Paricatiua: Um Paraíso Recôndito do Maranhão
Artigo escrito pelo professor da Universidade Federal do Ceará, José Lemos, que nasceu em Paricatiua
Paricatíua é um pequeno e belo povoado do município de Bequimão. Está situado às margens do majestoso Rio Itapetininga que é influenciado pelo movimento das marés.
Ali pulsam vidas imersas na enorme e profunda lamina d’água do rio e nos terrenos ciliares enlameados de onde brotam, majoritariamente, os manguezais.

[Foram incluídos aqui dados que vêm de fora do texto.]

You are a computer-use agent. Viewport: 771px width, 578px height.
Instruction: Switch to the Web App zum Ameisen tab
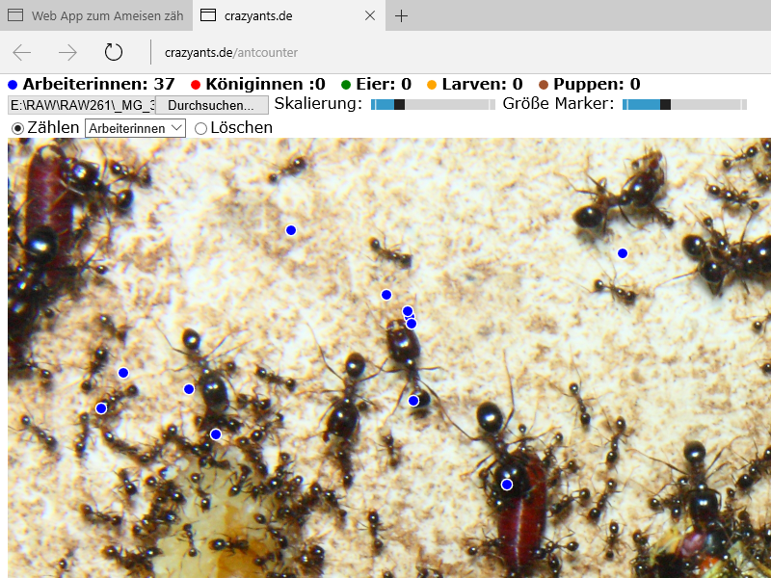click(x=96, y=15)

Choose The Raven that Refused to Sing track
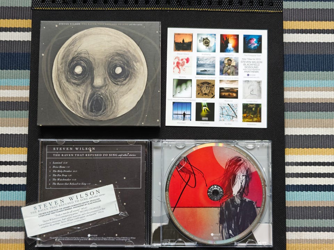point(70,184)
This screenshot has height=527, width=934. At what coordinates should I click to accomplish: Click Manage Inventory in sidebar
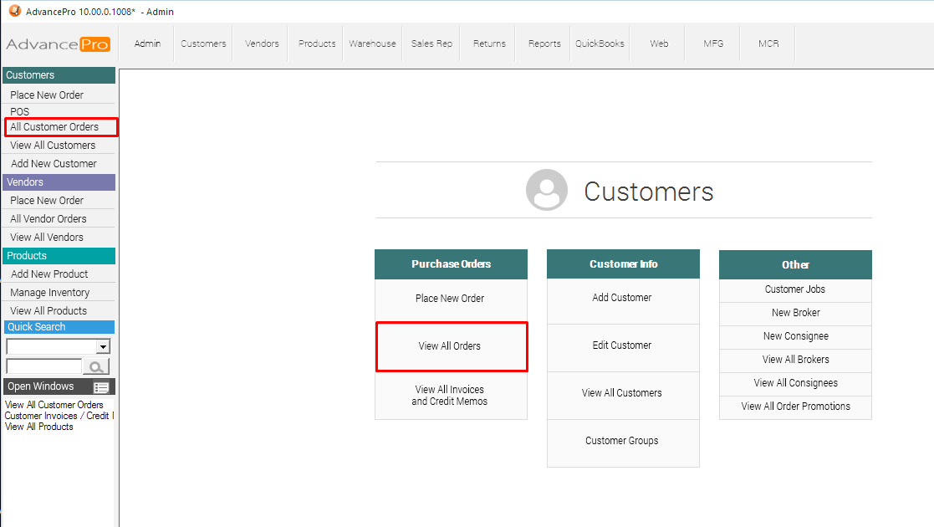50,293
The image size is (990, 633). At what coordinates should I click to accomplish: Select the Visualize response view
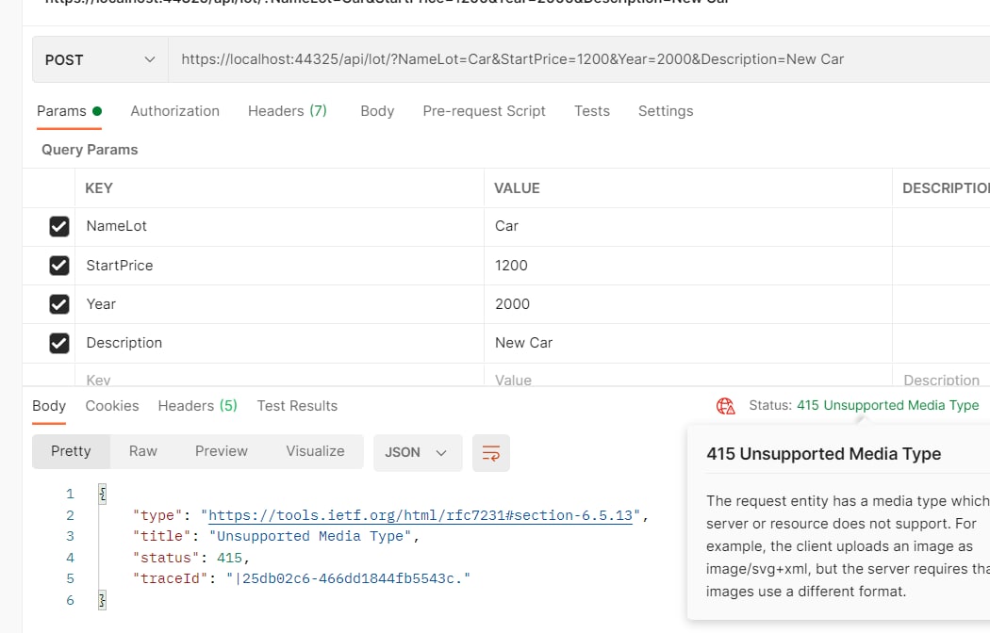tap(315, 451)
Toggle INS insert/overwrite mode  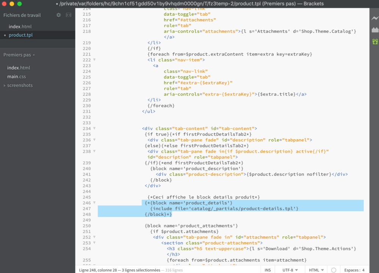point(268,270)
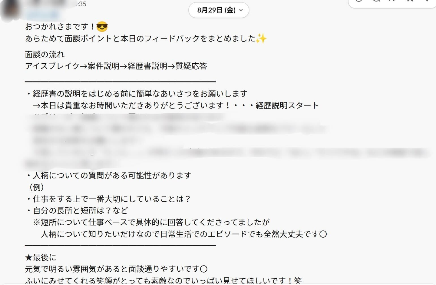This screenshot has height=285, width=436.
Task: Open the message timestamp ending in :35
Action: click(x=81, y=4)

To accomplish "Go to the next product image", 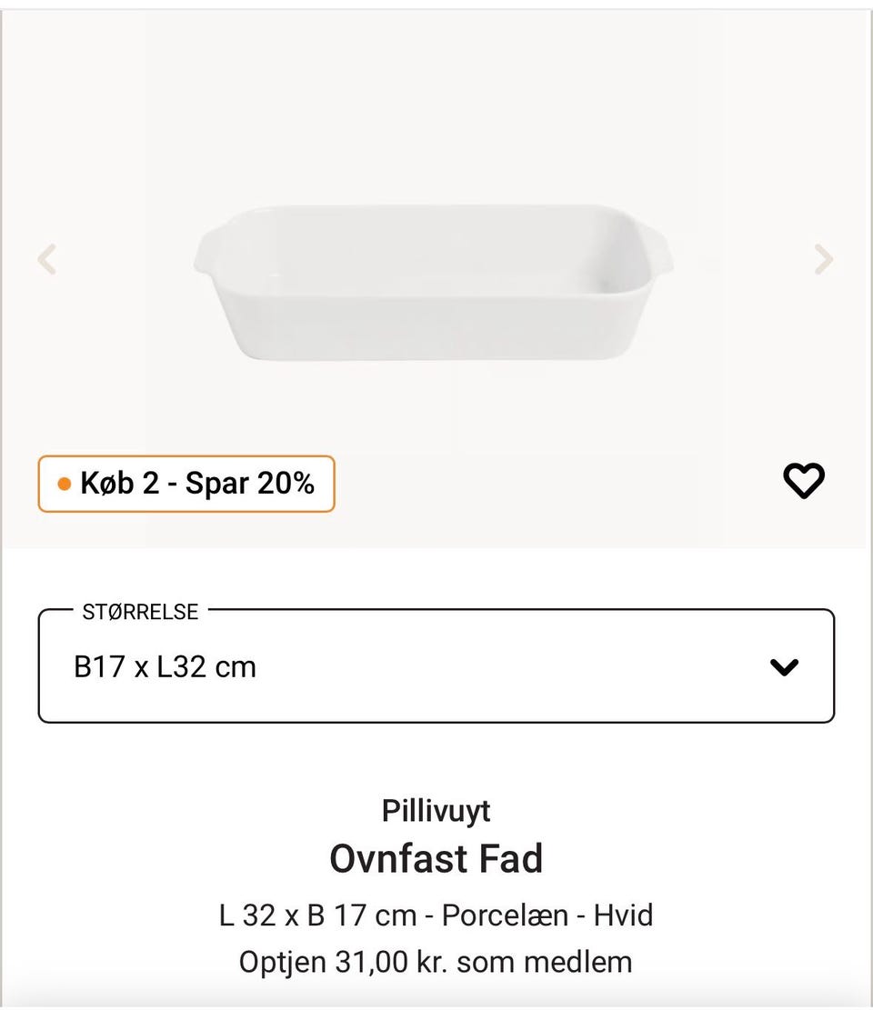I will 823,259.
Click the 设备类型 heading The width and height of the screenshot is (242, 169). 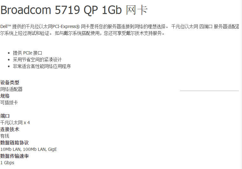click(10, 82)
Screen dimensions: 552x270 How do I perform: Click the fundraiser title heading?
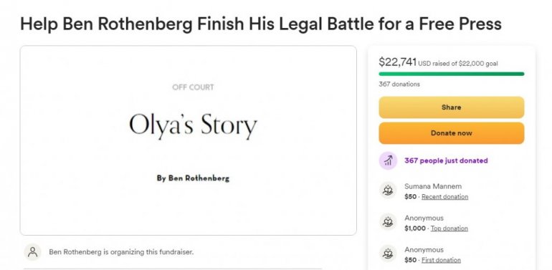pos(261,24)
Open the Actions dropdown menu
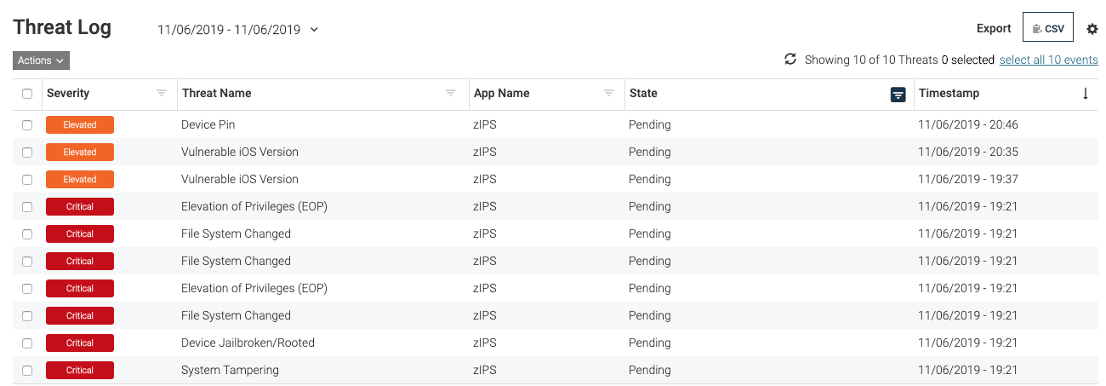Image resolution: width=1106 pixels, height=386 pixels. [41, 60]
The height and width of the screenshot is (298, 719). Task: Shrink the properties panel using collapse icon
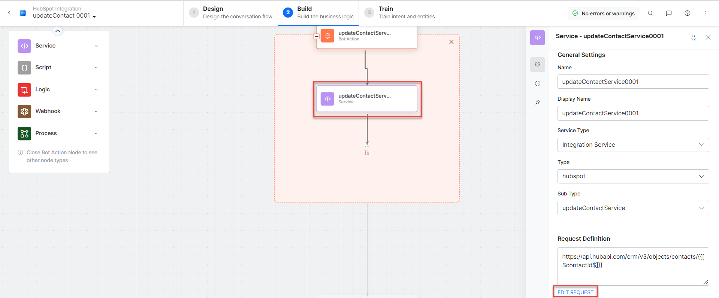pos(693,37)
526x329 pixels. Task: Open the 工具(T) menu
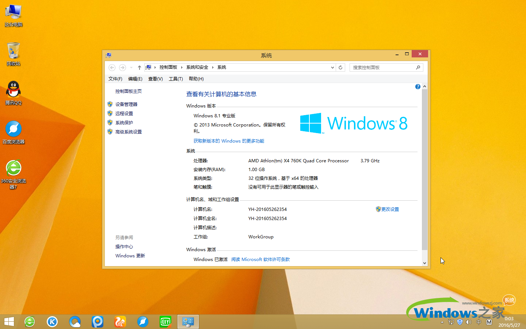176,79
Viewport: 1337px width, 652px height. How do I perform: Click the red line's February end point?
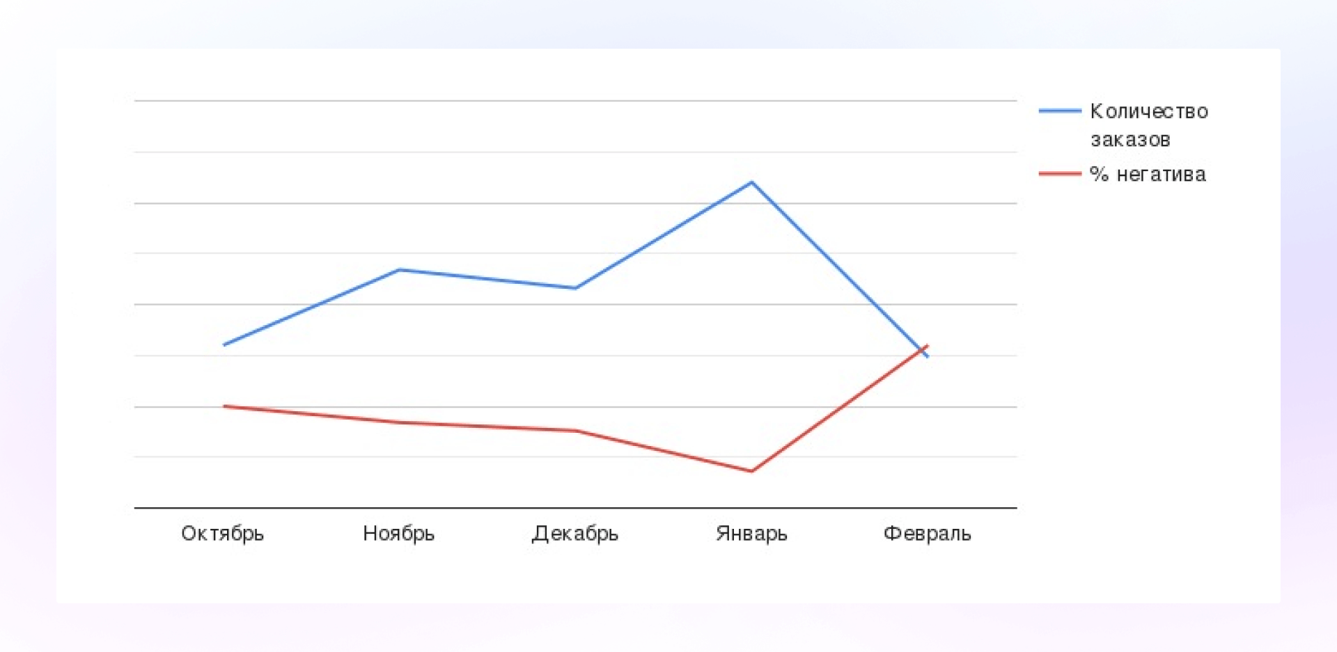[x=927, y=346]
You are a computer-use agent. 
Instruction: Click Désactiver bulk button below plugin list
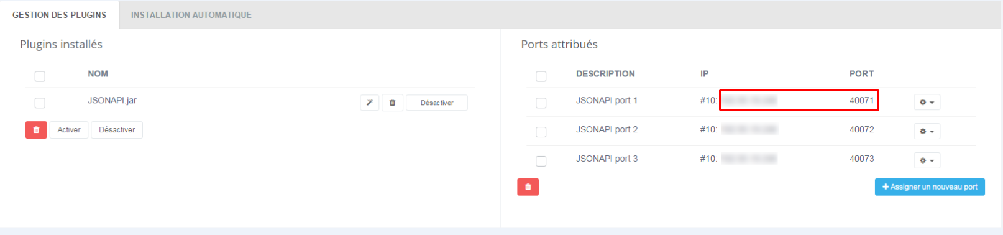117,130
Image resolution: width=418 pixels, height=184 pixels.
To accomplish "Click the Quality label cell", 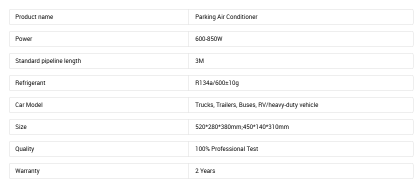I will 99,149.
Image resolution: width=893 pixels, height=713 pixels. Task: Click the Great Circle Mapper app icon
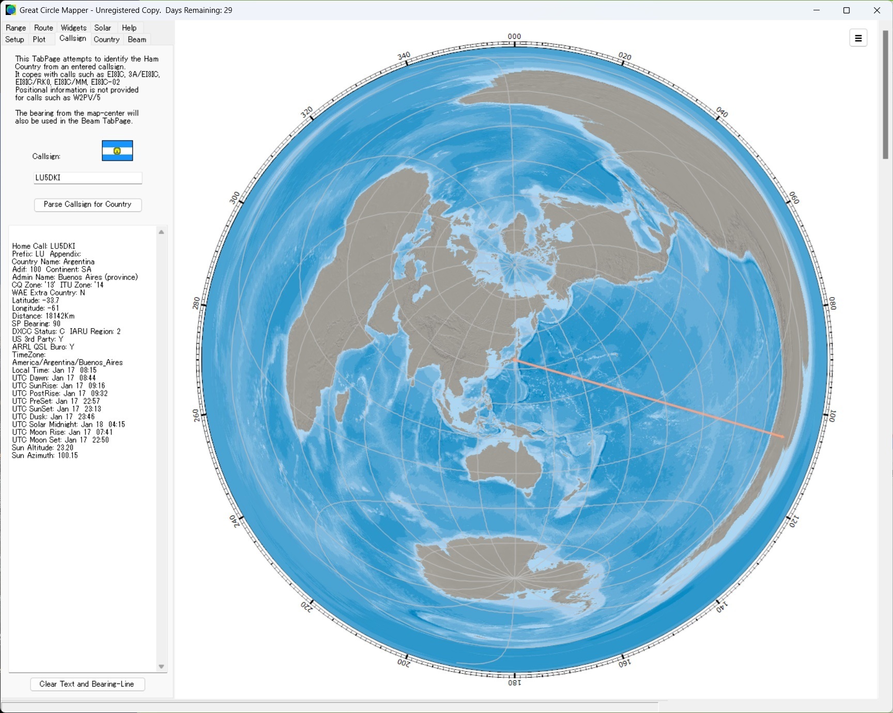coord(10,10)
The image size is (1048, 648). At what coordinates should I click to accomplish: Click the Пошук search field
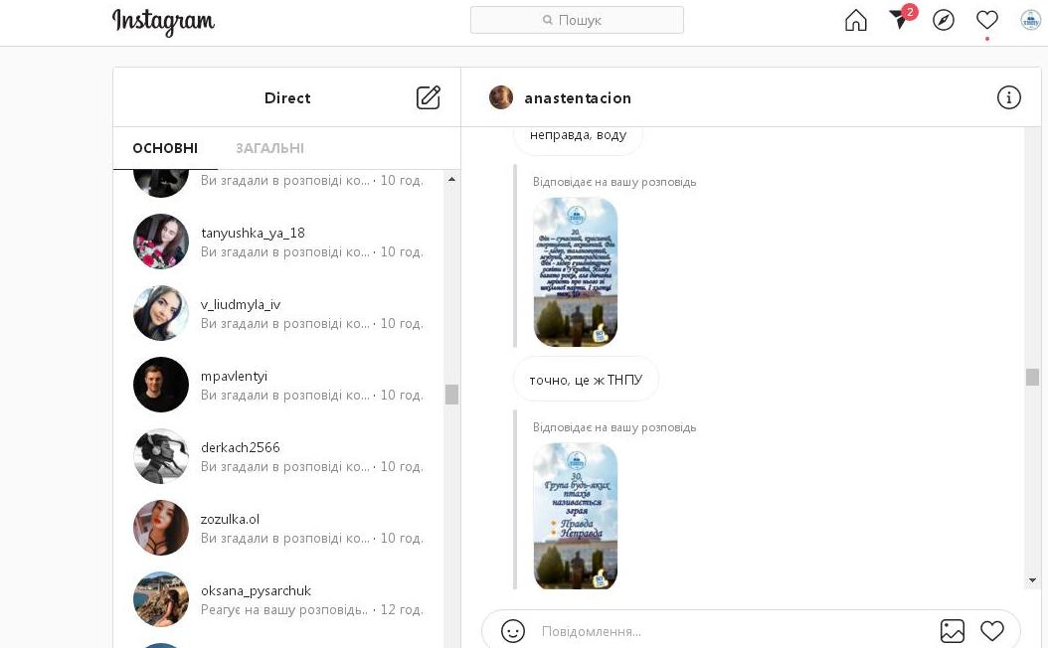pyautogui.click(x=577, y=20)
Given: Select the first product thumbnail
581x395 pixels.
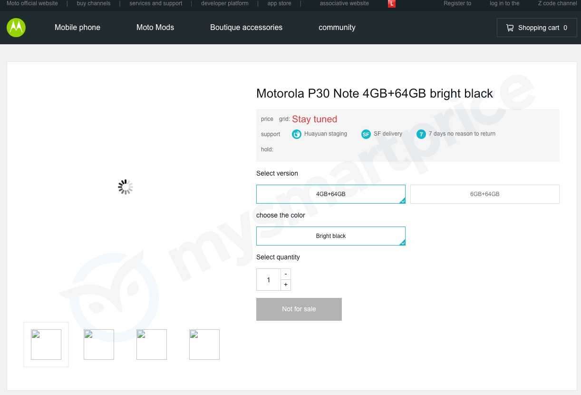Looking at the screenshot, I should click(x=46, y=345).
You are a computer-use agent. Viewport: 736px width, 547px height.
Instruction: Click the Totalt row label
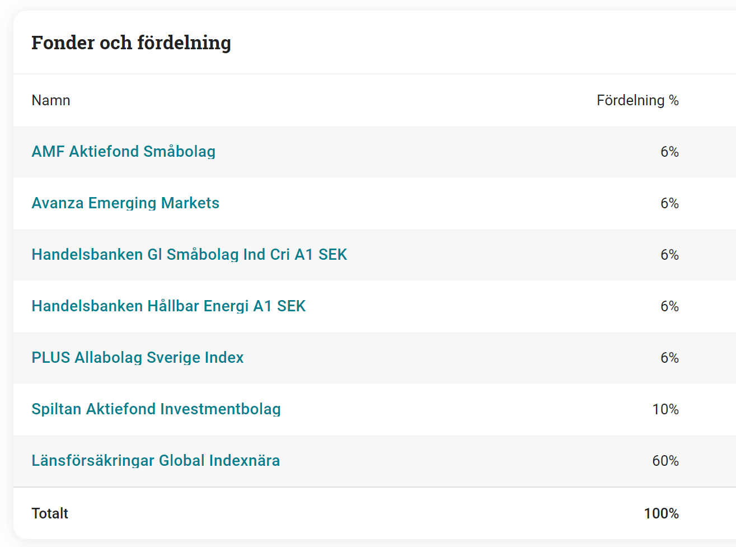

É berçário, fonte de alimentação, de reprodução e de vida para peixes, caranguejos, aves, e tantos outros animais, numa diversidade incrivelmente rica.
Aquele lado belo do nosso Estado faz parte da Baixada Ocidental Maranhense (o nosso Pantanal) que tem características de pluviometria, fisionômicas, de revestimento florístico e de fauna amazônicos. Para se alcançar esse belo recanto terrestre, temos que atravessar de “Ferry Boat” a Baía de São Marcos que é, a um só tempo, intensa, esplendorosa, perigosa e fascinante.
É uma “viagem” fazer uma viagem (trocadilho proposital) naquela travessia! Alcança-se o Porto do Cujupe, em Alcântara, onde desembarcamos do “Ferry”. Dali até Bequimão são 40 km de estrada asfaltada e mais 15 km de estrada carroçável para alcançar o Paraíso.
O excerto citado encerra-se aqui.